日本血吸虫蛋白质组学研究

张 旻，傅志强，林矫矫

（中国农业科学院上海兽医研究所 农业部动物寄生虫学重点开放实验室，上海 200241）

蛋白质组学是研究一种细胞、组织或完整生物体在特定时空上由全部基因表达的全部蛋白质及其存在方式，注重研究参与特定生理或病理状态下所表达的蛋白质类型及其同周围生物大分子之间的相互关系。蛋白质是基因功能的具体实施者，因而蛋白质组研究可以为揭示生命活动现象的本质提供直接的依据。日本血吸虫病（Schistosomiasis japonicum）是由日本血吸虫尾蚴感染人和哺乳动物引起的、危害严重的人畜共患寄生虫病（zoonosis），是中国优先防治的重大传染病之一。截止2009年底，中国仍有日本血吸虫病患者36.57万[1]。日本血吸虫生活史复杂，各发育阶段虫体具有独特的生命特征，深入了解血吸虫蛋白质组信息有助于日本血吸虫的生长发育、免疫逃避等机制，为开发新型抗血吸虫病疫苗、治疗药物和诊断提究进展进行了综述。

1 蛋白质组学研究技术

蛋白质组学研究主要包括蛋白质组分分离、鉴定以及对鉴定结果的生物信息学分析等。随着生命科学技术的不断发展，蛋白质组学研究技术也不断改进，使其成为解析“生命奥秘”的主要手段之一。

1.1 蛋白质组分分离技术

1.1.1 与电泳相关的蛋白质组分分离技术 作为蛋白质组分分离的经典、核心技术之一，双向凝胶电泳技术（two dimensional electrophoresis, 2DE）可以仅在一张胶图上分离上千种蛋白质，已被广泛应用于生物科学研究的多个领域[2,3]。具体来说，双向凝胶电泳主要包括两相：第一相为等电聚焦（isoelectrofocusing, IEF），主要是根据蛋白质的等电点（pI）不同而对蛋白质混合物进行初步分离；第二相为聚丙烯酰胺凝胶电泳（SDS-PAGE），主要是根据蛋白质相对分子质量（MW）的大小差异来实现对蛋白质混合物的进一步分离[4]。其中一相的等电聚焦主要通过固相PH梯度技术[5]来实现的，该技术于20世纪80年代建立起来，其所用的介质是一些弱酸或弱碱性的丙烯酰胺衍生物，形成一个稳定、连续及线性的pH梯度，可以分离等电点（pI）只差0.001pH单位的蛋白质，而且pH梯度稳定，不阴极漂移，不丢失碱性蛋白，可重复性较好。

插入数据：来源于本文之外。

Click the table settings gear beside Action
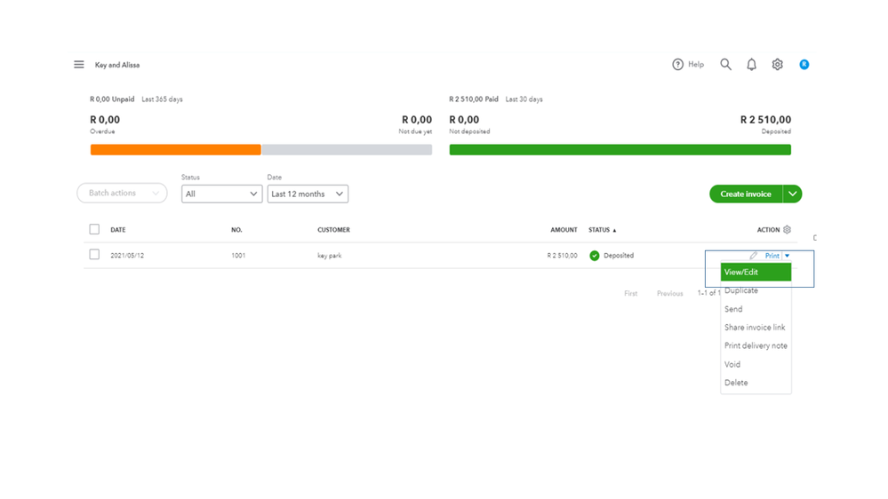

差异凝胶电泳技术（difference gel electrophoresis，DIGE）是在双向凝胶电泳技术的基础上于1997年形成的一种新技术，其主要步骤为：①用两种不同的荧光染料花青（Cy2、Cy3或Cy5）标记不同的蛋白样品；②等量混合荧光标记后的样品；③使用相同的内标，将混合后的样品经双向凝胶电泳进行分离；④在荧光显微镜下，用不同的波长下来检测荧光。若一种蛋白在两个样品中都有，会发出两种荧光；若只存在于一种样品中，则只发出一种荧光。在进行样品蛋白质差异表达研究的时候，与经典的双向凝胶电泳相比，DIGE更好地消除了实验的偶然误差，避免了胶与胶之间的差异，提高了实验结果的可信度，不影响后续实验，而且灵敏度较高，达到0.1～0.2 μg。但是，荧光染料只能标记在赖氨酸残基上，无法标记、检测到不含赖氨酸的蛋白质。

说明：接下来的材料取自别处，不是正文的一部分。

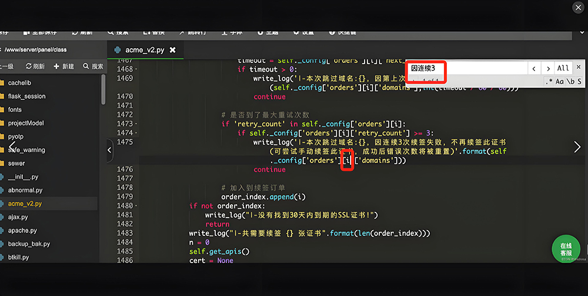The image size is (588, 296).
Task: Switch to the acme_v2.py tab
Action: coord(141,51)
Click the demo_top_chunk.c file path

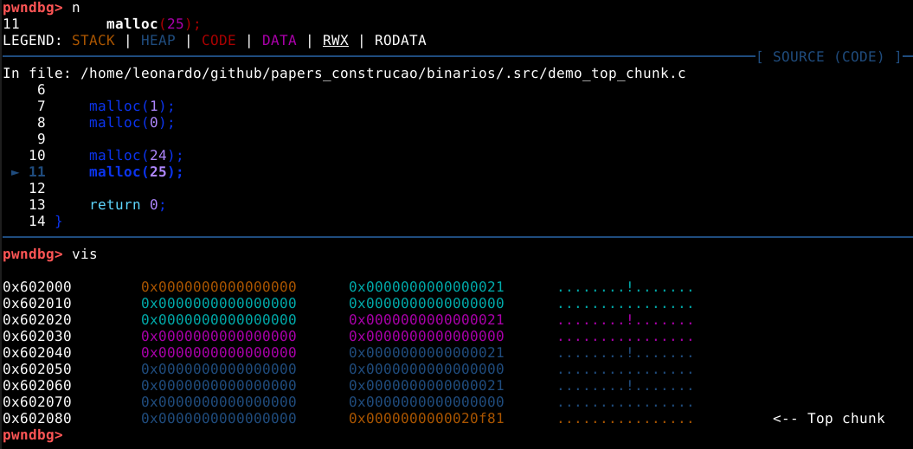tap(383, 74)
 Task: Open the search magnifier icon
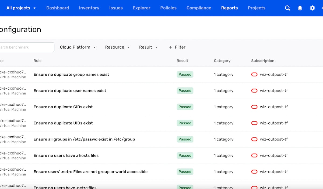(287, 8)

毛细管电泳技术（capillary elect rop horesis，CE）是另外一种使用较为广泛的与电泳相关的蛋白质组分分离技术，其主要是在毛细管（内径5～10 μm）中，通过采用0～30 kV连续可调的直流高压，实现对待测混合蛋白样品按电泳迁移率、电荷和分子质量大小等差异进行有效地分离。该技术具有灵敏度高、速度快、成本低、分离范围广、样品需求量低等特点，可用于分离分子量范围不适于双向凝胶电泳技术的蛋白样品。

1.1.2 非电泳的蛋白质组分分离技术 高效液相色谱技术（high performance liquid chromatography，HPLC）产生于20世纪60年代末期，待分离的样品组分是因在互不相溶的流动相（即淋洗液）及固定相（即柱填料）中分配具有差异性而实现分离的，即：将待分离的样品制成溶液后，注入色谱柱，由于压力的作用在固定相中移动，不同样品组分会与固定相产生不同的相互作用，然后按照一定的顺序先后流出色谱柱，最后通过对检测器得到的峰信号的分析来判断待检组份所含的物质[6]。HPLC所需压力较高（150×105～350×105Pa），分析时速度快、效能高，且具有高灵敏度、高度自动化等特点。在高效液相色谱技术的基础上，又产生了双向高效液相色谱技术（2D-HPLC）、毛细管柱反相高效液相色谱技术（RP-HPLC），而且后者还可以与毛细管电泳（CE）或者毛细管等电聚焦（CIEF）等相互偶联发展成多维液相色谱技术HPLC-LC和HPLC-CIEF，从而实现对蛋白质混合物进行更好、更精确地分离[7]。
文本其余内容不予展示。